Excerpted text:
It’s hard to see what happened to global mobility during the last two years as neoliberal deregulation. I struggle to connect nations all over the world locking down for months as an example of humanity’s submission to algorithms. It’s hard to imagine police brutality as chaotic rather than as the systematic application of force to maintain white supremacy in a manner consistent with centuries-old policies. Simply put, SocialSim is inoperative as a representation of the political dynamics shaping police violence. It does not only fall short in recontextualizing the older work in the show, it also problematically overlooks the libidinal economy in racist violence today.
It is understandable that I Will Survive did not take the panic-riddled bodies of its audience into consideration, and that Steyerl’s artworks respond to the moment of their creation rather than transhistorical dynamics. But a paradigmatic shift is taking place to which the procession of rooms filled with image-proliferation does not respond. The political crisis in governance and radicalism across the political spectrum that was exacerbated by the social isolation and the fragmentation of society during the pandemic cannot be reduced to the impact of images, data, algorithms, or corporate messaging—not even if algorithmic rabbit holes are in part to blame for this alienation. The murdered body, the gasping body, the panicked body, the heat-exhausted body must be counted in the grammar of political representation today.

Work item:
Copy the passage from the excerpted text on Steyerl's exhibition, starting with "It is understandable" and going on through "political representation today.".

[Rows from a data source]
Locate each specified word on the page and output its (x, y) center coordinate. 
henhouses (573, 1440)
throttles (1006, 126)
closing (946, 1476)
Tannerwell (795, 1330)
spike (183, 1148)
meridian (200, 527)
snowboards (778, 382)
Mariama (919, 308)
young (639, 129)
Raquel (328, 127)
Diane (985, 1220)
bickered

Output of the task:
It is understandable that I Will Survive did not take the panic-riddled bodies of its audience into consideration, and that Steyerl’s artworks respond to the moment of their creation rather than transhistorical dynamics. But a paradigmatic shift is taking place to which the procession of rooms filled with image-proliferation does not respond. The political crisis in governance and radicalism across the political spectrum that was exacerbated by the social isolation and the fragmentation of society during the pandemic cannot be reduced to the impact of images, data, algorithms, or corporate messaging—not even if algorithmic rabbit holes are in part to blame for this alienation. The murdered body, the gasping body, the panicked body, the heat-exhausted body must be counted in the grammar of political representation today.